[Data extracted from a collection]
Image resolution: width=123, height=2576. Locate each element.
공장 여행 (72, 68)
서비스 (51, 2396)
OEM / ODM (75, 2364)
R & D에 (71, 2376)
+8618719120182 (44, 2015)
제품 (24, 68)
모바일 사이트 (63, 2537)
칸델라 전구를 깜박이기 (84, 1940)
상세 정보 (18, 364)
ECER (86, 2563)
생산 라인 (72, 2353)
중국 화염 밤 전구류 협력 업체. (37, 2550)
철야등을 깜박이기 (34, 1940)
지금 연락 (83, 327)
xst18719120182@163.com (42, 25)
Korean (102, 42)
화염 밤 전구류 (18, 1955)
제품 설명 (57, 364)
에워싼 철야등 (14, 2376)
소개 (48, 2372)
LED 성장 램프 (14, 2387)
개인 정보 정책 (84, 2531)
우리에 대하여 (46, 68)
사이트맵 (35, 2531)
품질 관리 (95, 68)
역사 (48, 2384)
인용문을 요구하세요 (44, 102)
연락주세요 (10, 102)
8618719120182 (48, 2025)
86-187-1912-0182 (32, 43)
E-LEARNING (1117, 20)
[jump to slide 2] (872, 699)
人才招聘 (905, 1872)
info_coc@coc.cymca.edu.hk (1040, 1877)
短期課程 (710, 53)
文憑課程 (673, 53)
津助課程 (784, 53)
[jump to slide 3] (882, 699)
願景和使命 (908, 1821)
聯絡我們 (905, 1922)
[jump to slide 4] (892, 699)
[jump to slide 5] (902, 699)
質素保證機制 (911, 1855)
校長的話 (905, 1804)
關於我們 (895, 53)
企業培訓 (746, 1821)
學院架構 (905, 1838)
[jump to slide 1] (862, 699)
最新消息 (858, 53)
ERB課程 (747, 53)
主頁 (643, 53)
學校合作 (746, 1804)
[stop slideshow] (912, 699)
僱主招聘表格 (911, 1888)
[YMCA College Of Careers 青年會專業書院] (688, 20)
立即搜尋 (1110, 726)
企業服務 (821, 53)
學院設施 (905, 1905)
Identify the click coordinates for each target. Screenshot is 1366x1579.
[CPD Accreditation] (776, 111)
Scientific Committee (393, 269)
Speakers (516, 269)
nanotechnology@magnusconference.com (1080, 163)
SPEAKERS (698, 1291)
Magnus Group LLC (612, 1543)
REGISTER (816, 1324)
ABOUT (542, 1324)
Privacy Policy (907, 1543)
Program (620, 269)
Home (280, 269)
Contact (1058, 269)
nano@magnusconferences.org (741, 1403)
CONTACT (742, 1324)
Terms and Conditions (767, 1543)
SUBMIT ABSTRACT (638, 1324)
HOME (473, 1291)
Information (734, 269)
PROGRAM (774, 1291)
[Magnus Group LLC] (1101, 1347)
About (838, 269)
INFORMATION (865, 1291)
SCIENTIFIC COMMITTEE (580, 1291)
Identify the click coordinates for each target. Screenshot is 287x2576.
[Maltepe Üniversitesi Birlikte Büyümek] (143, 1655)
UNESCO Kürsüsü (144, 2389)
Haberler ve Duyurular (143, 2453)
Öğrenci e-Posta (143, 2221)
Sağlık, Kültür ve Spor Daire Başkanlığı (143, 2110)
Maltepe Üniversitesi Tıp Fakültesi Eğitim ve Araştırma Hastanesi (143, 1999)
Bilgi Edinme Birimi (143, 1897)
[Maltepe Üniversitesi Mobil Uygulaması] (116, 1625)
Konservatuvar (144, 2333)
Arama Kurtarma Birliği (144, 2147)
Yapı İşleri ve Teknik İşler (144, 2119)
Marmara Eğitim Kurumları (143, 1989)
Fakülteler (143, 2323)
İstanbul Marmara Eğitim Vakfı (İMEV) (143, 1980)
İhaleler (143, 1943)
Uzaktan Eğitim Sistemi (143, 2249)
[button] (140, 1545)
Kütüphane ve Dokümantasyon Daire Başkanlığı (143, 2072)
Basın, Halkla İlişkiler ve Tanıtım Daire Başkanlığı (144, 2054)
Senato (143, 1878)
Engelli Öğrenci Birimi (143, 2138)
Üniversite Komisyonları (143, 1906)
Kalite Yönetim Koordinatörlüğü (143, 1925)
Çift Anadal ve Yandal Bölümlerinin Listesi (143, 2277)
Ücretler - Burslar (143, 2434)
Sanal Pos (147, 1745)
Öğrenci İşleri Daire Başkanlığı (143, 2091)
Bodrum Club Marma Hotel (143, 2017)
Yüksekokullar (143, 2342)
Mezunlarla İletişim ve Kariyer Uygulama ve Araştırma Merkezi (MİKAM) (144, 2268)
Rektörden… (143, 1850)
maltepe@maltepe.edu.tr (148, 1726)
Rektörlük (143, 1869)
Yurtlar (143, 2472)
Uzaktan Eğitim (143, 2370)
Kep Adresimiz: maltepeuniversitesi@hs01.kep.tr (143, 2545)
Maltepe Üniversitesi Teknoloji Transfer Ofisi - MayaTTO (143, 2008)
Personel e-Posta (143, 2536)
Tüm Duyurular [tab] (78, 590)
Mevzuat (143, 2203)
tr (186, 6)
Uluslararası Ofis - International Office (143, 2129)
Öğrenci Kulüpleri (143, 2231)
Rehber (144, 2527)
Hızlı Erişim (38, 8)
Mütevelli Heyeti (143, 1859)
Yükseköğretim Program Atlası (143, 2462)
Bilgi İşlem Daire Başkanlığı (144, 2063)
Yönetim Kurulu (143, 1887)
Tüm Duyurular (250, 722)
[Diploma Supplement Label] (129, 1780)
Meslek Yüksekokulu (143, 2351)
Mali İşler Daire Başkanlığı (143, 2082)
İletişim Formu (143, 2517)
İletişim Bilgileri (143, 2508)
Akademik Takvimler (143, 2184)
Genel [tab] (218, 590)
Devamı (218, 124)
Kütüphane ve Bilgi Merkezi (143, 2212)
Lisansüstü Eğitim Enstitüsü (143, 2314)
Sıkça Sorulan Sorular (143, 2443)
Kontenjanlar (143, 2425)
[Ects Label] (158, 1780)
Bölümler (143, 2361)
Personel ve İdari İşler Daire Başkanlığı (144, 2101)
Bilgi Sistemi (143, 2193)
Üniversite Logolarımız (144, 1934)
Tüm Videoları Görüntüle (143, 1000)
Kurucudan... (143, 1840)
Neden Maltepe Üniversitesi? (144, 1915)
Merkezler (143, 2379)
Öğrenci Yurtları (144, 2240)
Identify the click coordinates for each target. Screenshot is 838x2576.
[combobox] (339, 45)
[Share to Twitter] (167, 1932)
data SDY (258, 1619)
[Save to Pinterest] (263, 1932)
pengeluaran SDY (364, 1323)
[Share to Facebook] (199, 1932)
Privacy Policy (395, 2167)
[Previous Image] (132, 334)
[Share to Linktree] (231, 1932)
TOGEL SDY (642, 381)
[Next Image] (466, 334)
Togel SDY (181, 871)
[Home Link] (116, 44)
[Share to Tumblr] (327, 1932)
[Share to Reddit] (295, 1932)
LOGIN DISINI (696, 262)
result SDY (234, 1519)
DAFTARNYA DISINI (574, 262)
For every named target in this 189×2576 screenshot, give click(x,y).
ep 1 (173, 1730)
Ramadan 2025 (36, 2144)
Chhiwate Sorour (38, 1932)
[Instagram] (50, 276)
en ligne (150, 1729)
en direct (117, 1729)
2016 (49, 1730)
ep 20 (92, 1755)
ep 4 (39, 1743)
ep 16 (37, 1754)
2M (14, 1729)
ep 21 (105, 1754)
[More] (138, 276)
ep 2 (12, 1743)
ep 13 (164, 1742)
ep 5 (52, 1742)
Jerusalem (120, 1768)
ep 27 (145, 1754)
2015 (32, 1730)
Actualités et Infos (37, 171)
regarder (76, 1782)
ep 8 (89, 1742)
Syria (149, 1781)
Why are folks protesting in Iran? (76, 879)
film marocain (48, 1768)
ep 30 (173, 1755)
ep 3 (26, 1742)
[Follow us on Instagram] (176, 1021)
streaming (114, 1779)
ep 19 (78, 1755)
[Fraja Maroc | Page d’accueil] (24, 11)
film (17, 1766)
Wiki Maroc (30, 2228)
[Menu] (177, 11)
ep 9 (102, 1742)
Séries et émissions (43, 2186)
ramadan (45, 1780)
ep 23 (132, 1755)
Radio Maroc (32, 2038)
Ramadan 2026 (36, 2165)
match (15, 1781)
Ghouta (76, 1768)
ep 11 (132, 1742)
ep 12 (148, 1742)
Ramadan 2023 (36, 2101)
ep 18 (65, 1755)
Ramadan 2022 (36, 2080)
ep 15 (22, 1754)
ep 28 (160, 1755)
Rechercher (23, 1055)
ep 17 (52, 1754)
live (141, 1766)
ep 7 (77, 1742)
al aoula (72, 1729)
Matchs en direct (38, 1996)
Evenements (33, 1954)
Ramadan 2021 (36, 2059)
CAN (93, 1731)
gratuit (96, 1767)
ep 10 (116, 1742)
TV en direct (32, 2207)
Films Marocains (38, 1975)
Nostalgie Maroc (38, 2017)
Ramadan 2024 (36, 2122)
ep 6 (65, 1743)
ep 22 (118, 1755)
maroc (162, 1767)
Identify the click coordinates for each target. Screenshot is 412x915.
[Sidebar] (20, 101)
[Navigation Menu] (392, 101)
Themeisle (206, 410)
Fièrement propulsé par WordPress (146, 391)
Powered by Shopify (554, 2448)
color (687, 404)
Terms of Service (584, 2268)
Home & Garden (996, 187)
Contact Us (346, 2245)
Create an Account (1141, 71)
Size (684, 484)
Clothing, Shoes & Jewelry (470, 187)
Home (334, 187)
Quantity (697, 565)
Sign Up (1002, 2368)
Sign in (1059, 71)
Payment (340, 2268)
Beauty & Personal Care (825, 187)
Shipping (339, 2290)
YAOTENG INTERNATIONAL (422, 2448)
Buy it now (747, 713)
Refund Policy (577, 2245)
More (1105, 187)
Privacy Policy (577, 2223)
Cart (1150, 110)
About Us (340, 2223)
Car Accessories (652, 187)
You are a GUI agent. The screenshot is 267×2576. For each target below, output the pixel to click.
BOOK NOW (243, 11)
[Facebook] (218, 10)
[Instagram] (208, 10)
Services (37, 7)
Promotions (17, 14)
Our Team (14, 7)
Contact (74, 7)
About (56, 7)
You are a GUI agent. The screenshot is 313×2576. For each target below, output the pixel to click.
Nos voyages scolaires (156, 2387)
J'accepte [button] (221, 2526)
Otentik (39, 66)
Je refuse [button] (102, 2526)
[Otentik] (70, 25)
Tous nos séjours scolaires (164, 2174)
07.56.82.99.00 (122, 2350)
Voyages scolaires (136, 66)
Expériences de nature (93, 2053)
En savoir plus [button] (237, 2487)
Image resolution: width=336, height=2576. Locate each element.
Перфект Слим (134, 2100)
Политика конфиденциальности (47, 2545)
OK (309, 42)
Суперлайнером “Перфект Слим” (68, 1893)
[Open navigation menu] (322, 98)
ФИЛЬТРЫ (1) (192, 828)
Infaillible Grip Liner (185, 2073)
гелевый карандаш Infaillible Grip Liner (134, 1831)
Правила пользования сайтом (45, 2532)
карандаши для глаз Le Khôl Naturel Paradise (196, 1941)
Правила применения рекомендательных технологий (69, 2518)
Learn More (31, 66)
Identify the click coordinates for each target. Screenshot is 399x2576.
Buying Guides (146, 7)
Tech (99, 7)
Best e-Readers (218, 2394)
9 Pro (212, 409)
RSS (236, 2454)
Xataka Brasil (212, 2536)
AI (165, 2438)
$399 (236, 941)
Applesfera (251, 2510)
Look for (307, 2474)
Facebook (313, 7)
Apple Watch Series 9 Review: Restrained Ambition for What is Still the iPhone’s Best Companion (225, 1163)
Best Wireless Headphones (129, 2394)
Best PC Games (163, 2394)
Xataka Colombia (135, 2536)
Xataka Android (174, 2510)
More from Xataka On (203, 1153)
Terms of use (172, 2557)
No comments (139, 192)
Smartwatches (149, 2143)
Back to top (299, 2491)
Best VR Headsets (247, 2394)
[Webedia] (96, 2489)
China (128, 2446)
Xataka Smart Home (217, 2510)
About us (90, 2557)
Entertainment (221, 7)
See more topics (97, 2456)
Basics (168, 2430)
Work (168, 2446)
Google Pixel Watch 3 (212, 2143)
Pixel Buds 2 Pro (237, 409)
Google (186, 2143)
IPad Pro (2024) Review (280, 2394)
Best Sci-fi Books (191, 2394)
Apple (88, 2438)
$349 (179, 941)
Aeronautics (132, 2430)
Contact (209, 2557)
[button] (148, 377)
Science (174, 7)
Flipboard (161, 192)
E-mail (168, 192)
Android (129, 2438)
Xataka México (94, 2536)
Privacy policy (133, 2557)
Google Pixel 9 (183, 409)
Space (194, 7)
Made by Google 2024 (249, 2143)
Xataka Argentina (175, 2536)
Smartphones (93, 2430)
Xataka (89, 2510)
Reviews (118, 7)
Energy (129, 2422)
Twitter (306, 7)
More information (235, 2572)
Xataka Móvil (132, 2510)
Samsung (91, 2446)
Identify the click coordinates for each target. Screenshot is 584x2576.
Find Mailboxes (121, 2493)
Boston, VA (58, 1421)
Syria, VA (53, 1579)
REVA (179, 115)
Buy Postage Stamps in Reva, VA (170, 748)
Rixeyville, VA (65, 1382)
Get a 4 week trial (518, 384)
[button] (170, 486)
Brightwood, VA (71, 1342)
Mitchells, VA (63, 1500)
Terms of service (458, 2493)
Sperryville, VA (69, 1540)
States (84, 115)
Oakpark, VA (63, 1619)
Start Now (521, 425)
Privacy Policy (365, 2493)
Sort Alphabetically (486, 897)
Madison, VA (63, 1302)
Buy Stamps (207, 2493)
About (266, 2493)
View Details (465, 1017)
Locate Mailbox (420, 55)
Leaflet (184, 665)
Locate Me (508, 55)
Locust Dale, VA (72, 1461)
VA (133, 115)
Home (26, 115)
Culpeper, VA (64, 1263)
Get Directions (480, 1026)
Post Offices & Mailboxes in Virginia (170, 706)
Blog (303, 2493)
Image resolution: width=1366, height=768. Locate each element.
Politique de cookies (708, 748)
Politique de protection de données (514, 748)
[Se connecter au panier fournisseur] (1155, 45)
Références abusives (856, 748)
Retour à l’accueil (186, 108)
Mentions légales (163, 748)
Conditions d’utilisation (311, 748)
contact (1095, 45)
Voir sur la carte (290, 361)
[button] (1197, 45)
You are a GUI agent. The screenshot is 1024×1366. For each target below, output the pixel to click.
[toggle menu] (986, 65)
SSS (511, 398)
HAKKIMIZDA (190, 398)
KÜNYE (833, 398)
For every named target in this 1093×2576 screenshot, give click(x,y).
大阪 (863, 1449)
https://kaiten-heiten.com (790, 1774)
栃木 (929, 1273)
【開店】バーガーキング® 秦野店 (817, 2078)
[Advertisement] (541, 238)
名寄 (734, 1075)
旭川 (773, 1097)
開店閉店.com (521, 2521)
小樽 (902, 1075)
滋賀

▶ _Exercise objective_:
Your task is to retype the entries verbatim, starting with the line that holds "생산 라인 (72, 2353)" and stopping after the line that holds "企業服務 (821, 53)".

▶ _Written solution_:
생산 라인 (72, 2353)
중국 화염 밤 전구류 협력 업체. (37, 2550)
철야등을 깜박이기 (34, 1940)
지금 연락 (83, 327)
xst18719120182@163.com (42, 25)
Korean (102, 42)
화염 밤 전구류 (18, 1955)
제품 설명 (57, 364)
에워싼 철야등 (14, 2376)
소개 (48, 2372)
LED 성장 램프 (14, 2387)
개인 정보 정책 (84, 2531)
우리에 대하여 (46, 68)
사이트맵 (35, 2531)
품질 관리 (95, 68)
역사 (48, 2384)
인용문을 요구하세요 (44, 102)
연락주세요 (10, 102)
8618719120182 (48, 2025)
86-187-1912-0182 (32, 43)
E-LEARNING (1117, 20)
[jump to slide 2] (872, 699)
人才招聘 (905, 1872)
info_coc@coc.cymca.edu.hk (1040, 1877)
短期課程 (710, 53)
文憑課程 (673, 53)
津助課程 (784, 53)
[jump to slide 3] (882, 699)
願景和使命 (908, 1821)
聯絡我們 (905, 1922)
[jump to slide 4] (892, 699)
[jump to slide 5] (902, 699)
質素保證機制 (911, 1855)
校長的話 (905, 1804)
關於我們 (895, 53)
企業培訓 (746, 1821)
學院架構 (905, 1838)
[jump to slide 1] (862, 699)
最新消息 (858, 53)
ERB課程 (747, 53)
主頁 (643, 53)
學校合作 (746, 1804)
[stop slideshow] (912, 699)
僱主招聘表格 (911, 1888)
[YMCA College Of Careers 青年會專業書院] (688, 20)
立即搜尋 (1110, 726)
企業服務 (821, 53)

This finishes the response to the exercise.